SCOTTISH voters were left bamboozled yesterday when Richard Leonard said pro-independence parties winning an election in Scotland would not be enough “demonstrable public support” for indyref2.

Despite being asked repeatedly, the Scottish Labour leader failed to say what enough “demonstrable public support” would be.

In a bullish interview with the BBC’s Sunday Politics Scotland, the party’s chief in Scotland, also made a rare criticism of Jeremy Corbyn.

The normally, super-loyal Leonard attacked the London party’s Brexit position as “ambiguous” and said he wanted the leadership to take a more pro-remain stance.

That came as Mark Drakeford, leader of Welsh Labour, called a campaign to remain claiming up to 50,000 jobs could be lost in the country by a “crash-out Brexit”.

Leonard has previously suggested Labour should say no to any request for a Section 30 order from an SNP government, but yesterday he indicated that could change if certain criteria were met.

READ MORE: Richard Leonard branded an 'anti-democrat' over indyref2 claims

He told the BBC: “The Labour position going into the general election whenever it comes will be that we oppose the creation of a separate Scottish state, that we oppose independence and therefore that we oppose the holding of a second independence referendum.

“Where there has been some discussion is around if there was to be a renewed mandate which showed not only electoral but demonstrable public support for the holding of a second referendum ­– then there would need to be some consideration given to that.

“We had an independence referendum just five years ago and that’s got to be a factor in considering whether the circumstances are right for a second independence referendum to be held.

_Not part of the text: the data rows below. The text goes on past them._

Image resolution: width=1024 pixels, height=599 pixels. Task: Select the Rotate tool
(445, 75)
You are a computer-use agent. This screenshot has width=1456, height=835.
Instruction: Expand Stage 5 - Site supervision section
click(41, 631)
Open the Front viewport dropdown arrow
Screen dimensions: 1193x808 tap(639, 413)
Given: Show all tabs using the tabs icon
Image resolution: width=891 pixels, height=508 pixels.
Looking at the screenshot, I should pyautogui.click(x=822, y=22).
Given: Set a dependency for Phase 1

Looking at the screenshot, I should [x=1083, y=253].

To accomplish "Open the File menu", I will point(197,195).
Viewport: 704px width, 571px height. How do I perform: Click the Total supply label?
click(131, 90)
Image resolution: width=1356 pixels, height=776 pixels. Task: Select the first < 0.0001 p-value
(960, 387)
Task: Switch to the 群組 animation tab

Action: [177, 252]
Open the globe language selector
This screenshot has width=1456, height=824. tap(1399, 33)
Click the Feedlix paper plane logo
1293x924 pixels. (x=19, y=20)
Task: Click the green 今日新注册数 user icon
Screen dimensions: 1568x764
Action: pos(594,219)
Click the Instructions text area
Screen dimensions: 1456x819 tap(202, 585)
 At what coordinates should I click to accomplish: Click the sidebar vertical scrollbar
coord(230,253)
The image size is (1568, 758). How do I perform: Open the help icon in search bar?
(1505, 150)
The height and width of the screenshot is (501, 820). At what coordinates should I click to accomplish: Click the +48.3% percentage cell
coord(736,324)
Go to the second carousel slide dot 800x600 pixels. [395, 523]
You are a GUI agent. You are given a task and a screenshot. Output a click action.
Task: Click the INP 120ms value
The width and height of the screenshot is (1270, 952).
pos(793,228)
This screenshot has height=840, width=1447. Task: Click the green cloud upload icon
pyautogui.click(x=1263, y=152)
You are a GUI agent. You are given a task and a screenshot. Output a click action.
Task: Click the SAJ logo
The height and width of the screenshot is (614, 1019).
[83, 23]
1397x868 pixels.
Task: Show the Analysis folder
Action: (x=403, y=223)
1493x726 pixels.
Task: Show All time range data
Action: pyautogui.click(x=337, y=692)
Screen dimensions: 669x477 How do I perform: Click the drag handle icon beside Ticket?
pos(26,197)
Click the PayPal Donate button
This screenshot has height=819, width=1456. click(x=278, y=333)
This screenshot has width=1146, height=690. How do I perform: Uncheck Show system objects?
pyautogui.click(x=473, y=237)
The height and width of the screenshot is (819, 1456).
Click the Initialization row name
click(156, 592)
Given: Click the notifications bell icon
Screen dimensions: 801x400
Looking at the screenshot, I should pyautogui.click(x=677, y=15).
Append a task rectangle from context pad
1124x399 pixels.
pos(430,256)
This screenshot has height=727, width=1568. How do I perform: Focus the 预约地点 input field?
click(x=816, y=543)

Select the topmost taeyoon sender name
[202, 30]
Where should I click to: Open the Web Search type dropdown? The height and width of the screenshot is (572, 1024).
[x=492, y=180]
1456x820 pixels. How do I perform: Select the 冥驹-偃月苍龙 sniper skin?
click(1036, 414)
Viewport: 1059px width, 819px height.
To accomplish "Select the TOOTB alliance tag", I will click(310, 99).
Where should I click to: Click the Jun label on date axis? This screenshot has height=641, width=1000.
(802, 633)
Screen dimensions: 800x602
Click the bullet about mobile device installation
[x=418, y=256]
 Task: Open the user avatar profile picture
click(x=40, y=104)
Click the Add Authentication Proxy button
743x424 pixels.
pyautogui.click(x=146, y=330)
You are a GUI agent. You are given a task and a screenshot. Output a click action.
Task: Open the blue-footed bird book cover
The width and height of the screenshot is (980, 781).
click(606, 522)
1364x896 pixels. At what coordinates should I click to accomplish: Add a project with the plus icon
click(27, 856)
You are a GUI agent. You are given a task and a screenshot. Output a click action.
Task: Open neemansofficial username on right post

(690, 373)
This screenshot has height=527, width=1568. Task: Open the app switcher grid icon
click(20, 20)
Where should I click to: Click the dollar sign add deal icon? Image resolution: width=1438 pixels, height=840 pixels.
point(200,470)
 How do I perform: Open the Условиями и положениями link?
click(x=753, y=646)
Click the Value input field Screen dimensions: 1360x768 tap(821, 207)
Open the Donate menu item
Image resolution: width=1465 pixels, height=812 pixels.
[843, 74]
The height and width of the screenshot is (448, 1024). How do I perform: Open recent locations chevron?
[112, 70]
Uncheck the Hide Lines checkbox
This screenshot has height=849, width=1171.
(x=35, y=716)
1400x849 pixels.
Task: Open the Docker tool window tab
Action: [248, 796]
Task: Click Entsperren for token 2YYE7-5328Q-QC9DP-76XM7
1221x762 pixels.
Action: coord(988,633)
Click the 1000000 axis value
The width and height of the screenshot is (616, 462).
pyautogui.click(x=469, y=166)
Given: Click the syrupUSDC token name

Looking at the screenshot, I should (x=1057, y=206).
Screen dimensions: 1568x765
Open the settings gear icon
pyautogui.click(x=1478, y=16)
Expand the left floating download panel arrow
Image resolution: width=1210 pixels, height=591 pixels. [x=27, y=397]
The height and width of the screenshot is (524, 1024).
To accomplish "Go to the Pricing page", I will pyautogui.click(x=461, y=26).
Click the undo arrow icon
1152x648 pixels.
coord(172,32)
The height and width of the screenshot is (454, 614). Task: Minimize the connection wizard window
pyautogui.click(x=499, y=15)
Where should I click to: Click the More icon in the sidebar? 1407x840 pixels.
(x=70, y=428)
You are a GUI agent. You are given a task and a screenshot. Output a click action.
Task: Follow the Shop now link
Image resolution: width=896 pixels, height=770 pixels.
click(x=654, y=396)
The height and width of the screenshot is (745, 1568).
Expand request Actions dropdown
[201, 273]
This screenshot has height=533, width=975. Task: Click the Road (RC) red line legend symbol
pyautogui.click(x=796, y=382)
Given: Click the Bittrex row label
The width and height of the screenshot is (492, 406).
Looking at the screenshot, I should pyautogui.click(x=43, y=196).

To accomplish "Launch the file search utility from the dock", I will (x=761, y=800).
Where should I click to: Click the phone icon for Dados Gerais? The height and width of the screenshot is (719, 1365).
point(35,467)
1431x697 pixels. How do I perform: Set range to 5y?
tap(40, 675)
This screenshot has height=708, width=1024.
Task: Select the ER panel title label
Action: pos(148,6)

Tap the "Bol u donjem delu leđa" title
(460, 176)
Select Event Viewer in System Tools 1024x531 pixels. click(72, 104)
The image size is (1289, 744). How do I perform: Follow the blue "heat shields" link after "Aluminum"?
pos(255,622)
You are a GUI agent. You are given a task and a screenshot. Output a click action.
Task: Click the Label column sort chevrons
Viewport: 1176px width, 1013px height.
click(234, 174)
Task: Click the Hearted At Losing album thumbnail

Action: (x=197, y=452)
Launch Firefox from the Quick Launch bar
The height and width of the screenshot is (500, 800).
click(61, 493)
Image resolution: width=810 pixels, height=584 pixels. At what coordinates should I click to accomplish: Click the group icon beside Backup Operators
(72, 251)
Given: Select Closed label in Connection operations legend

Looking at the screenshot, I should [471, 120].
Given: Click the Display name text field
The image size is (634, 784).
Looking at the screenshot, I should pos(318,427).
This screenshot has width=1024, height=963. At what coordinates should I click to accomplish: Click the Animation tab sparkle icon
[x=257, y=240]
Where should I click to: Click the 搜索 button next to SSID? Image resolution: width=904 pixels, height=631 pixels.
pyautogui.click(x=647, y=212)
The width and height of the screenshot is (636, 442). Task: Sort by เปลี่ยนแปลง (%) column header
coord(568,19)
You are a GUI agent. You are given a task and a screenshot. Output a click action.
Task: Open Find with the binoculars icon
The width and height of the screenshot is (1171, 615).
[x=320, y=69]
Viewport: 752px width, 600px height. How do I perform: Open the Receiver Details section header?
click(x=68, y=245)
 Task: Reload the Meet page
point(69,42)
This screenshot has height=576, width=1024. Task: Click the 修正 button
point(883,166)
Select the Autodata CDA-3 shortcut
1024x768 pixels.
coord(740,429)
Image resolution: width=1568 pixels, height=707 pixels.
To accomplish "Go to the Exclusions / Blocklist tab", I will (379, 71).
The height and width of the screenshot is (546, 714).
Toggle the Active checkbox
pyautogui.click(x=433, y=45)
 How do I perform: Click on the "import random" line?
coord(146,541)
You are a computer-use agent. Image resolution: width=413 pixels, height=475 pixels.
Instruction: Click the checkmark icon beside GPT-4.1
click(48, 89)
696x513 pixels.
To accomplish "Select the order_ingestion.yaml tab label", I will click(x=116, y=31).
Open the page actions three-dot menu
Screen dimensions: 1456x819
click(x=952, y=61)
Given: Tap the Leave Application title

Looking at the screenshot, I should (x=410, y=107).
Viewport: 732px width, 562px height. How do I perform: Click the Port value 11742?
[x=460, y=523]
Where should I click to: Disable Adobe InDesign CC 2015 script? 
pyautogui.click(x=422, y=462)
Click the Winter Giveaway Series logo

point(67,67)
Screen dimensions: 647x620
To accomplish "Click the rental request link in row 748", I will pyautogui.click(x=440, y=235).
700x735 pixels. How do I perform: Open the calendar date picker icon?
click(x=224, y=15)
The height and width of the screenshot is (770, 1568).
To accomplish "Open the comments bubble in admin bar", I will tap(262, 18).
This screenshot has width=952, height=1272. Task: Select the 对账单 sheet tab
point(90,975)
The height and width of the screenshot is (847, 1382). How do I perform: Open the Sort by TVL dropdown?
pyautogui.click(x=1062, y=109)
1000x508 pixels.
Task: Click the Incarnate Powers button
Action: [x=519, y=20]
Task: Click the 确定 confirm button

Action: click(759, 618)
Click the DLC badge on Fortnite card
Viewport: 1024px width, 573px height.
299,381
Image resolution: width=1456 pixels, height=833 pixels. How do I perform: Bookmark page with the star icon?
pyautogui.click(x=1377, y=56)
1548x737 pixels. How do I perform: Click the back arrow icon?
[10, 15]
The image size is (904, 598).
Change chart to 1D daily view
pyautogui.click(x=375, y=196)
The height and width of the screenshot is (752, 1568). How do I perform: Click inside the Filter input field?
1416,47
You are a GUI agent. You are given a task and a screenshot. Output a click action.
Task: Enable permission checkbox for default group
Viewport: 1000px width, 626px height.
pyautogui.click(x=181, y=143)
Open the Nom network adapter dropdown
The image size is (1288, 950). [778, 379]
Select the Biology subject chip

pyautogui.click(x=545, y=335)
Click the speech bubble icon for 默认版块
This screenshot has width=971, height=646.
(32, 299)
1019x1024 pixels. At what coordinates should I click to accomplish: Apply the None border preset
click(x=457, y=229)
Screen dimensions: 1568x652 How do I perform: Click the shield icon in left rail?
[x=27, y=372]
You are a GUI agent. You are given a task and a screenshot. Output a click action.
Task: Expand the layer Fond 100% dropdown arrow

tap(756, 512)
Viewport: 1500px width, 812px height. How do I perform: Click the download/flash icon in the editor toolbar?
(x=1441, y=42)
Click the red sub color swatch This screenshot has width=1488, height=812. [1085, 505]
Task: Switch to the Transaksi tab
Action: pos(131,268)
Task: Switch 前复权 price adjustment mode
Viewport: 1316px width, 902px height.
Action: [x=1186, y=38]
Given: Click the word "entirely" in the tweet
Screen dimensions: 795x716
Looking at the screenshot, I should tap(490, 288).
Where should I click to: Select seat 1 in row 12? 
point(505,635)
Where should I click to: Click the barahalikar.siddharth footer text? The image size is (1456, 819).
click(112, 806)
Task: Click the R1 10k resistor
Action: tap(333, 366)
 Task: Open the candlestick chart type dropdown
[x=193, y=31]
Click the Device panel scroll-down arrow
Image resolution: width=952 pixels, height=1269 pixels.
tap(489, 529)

“All of the evidence shows that even people who voted yes in 2014, even some people who are supporting the SNP, do not think that the time is now for a second independence referendum.

“The circumstances under which the 2014 referendum were held were that the SNP had gained an overall majority – unprecedented, completely unexpected – and there was an understanding that there had never been an independence referendum and the time might be right to test it.

“What I’m saying is, I don’t see the circumstances today and I don’t see them in the foreseeable future where we would be back in that kind of space again.”

Leonard said “demonstrable public opinion” wasn’t just about winning an election but “about where public opinion is.”

Asked if he meant opinion polls, Leonard replied: “Well, it depends entirely … well I think there would need to be the demonstration of substantial support from the British people for a second independence referendum quite soon after we’ve just had one.”

On Brexit, Leonard said Scottish Labour’s position would be to “call for an affirmative vote that any deal should go back to the public; secondly, that on that vote there should be a remain option; and thirdly, that we would campaign unambiguously for remain.”

He added: “I would support the party taking that stance. I do think the time has come for clarity on this question and the Scottish Labour party, the Welsh Labour party take a similar view that we should be more overtly remain.”

The SNP’s George Adam said: “Richard Leonard added little to the sum total of what we know about Labour’s Brexit position. They remain completely incoherent on the biggest political issue facing the UK.

“Meanwhile the SNP’s position is crystal clear. We want to stop Brexit and give people in Scotland the choice with independence.”